KARA Shop e-commerce application built with T3 Stack
Next.js + tRPC + Prisma + NextAuth + Tailwind
Free / MIT
Best for: Online stores

Why we like it: 380+ stars. A clean, focused e-commerce app that demonstrates T3 patterns for product listings, cart management, filtering, and checkout — without the bloat of a full commerce platform.

KARA Shop is a straightforward e-commerce application built with the core T3 Stack. Product listing with category filtering, product detail pages, cart management with optimistic updates via tRPC mutations, and user authentication with NextAuth. The Prisma schema covers products, categories, cart items, orders, and user profiles — a clean relational model for any online store.

What makes KARA Shop valuable is its simplicity. Unlike Relivator’s bleeding-edge stack, KARA Shop uses stable, well-documented tools and focuses on getting the fundamentals right. The tRPC procedures for cart operations show how to handle optimistic updates, error rollbacks, and cache invalidation — patterns you’ll need in any interactive T3 application. A solid learning resource for developers building their first T3 e-commerce project.

GitHub

15. T3 Admin Dashboard

T3 Admin Dashboard template with shadcn/ui and TanStack Table
Next.js 14 + tRPC + Prisma + NextAuth + Tailwind + shadcn/ui + TanStack Table
Free / MIT
Best for: Admin dashboards

Why we like it: 260+ stars. The only T3 template focused specifically on admin panel UX — data tables with server-side pagination, filtering, and sorting via tRPC + TanStack Table. shadcn/ui components for the entire dashboard interface.

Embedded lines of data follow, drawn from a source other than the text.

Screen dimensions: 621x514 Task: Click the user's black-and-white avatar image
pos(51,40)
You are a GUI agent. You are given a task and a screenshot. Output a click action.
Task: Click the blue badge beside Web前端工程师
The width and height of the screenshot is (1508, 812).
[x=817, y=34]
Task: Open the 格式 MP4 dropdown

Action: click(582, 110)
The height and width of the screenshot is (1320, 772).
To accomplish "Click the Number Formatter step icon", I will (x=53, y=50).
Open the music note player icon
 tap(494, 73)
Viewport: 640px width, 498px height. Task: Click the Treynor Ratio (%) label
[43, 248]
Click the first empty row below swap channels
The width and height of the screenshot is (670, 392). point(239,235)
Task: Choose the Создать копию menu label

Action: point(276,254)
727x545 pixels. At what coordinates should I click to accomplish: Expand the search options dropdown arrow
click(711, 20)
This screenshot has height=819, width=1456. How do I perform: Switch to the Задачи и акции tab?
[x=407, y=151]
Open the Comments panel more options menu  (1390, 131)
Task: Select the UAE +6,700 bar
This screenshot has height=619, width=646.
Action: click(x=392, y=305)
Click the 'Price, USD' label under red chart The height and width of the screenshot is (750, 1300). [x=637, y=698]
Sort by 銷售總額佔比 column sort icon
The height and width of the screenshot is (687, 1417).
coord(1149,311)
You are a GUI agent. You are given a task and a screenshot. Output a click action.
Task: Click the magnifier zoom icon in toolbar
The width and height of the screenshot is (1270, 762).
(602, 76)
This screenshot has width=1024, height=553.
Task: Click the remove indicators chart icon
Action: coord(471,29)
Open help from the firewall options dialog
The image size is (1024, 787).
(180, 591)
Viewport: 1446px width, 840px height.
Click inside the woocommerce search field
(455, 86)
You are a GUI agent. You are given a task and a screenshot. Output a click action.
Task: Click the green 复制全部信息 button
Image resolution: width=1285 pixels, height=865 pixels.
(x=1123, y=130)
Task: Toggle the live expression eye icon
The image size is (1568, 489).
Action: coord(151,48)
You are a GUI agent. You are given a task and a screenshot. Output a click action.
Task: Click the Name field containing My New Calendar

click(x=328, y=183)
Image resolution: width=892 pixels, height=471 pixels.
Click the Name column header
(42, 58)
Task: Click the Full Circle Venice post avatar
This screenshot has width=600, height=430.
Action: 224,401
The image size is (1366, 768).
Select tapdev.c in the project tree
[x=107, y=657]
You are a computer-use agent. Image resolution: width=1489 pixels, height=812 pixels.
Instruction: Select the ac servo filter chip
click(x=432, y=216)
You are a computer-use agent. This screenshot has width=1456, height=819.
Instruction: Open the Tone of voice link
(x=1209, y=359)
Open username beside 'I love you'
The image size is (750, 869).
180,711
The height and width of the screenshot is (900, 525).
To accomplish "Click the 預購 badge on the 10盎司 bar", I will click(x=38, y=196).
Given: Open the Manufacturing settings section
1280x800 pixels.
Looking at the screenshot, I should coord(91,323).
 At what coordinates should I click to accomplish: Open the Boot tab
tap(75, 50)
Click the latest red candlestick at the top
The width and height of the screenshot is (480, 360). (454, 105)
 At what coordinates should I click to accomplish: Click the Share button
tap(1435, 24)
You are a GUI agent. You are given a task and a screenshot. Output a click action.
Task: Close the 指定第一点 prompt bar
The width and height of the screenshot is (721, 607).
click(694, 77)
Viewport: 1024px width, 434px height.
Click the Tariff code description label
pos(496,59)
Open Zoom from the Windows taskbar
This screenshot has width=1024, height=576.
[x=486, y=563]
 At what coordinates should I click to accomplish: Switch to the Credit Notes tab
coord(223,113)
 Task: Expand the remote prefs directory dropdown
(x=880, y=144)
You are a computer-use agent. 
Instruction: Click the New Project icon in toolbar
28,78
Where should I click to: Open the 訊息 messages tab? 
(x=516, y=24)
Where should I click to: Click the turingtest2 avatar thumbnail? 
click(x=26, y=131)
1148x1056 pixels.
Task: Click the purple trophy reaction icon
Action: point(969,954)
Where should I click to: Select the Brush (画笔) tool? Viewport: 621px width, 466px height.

T3 Admin Dashboard fills a gap in the T3 ecosystem: admin panels. Most T3 templates focus on customer-facing features, but every SaaS eventually needs an internal dashboard for managing data. This template combines tRPC for data fetching with TanStack Table for advanced table features — server-side pagination, column sorting, multi-field filtering, and row selection. The shadcn/ui components provide a consistent admin UI.

The tRPC + TanStack Table integration is the key learning here. The table component sends pagination, sorting, and filter parameters through tRPC queries, and the server returns exactly the data slice needed. This pattern is dramatically more efficient than loading all data and filtering client-side. If you’re building a backoffice, CMS, or any data management interface with the T3 Stack, this template gives you the hardest piece — performant data tables — already solved.

GitHub

How to Choose

The T3 Stack ecosystem has matured to the point where there’s a template for nearly every use case. Here’s how to narrow it down:

  • Starting from scratch: create-t3-app — the official CLI, opinionated defaults, excellent docs
  • Building a SaaS: Taxonomy (App Router patterns) or next-saas-stripe-starter (working Stripe billing out of the box)
  • Need web + mobile: create-t3-turbo (Tailwind on web, separate mobile styles) or T4 App (universal UI with Tamagui)
  • E-commerce: Relivator (cutting-edge stack) or KARA Shop (stable, focused fundamentals)
  • Studying production architecture: Cal.com (scheduling, 40K+ stars) or Dub (API-first, edge-optimized)
  • Indie hackers / solo founders: Cascade — Lemon Squeezy billing, PostHog analytics, ship-fast mentality
  • Admin dashboards: T3 Admin Dashboard — TanStack Table + tRPC for data-heavy interfaces

If you’re still evaluating whether Next.js is the right foundation for your project, our Next.js vs Remix vs Astro comparison can help you decide. One pattern worth noting: the T3 ecosystem is splitting between Prisma and Drizzle for ORM. Prisma remains the default in create-t3-app and most production apps (Cal.com, Documenso, Dub), but Drizzle is gaining ground in newer projects (Relivator, T4 App) thanks to its lighter footprint and SQL-like query builder. Both work well with tRPC — pick based on whether you prefer Prisma’s declarative schema or Drizzle’s TypeScript-first approach.

For authentication, NextAuth/Auth.js is still the most common choice, but Clerk (Clerk + T3 Turbo) and Better-Auth (Relivator) are viable alternatives depending on whether you want managed auth or self-hosted flexibility.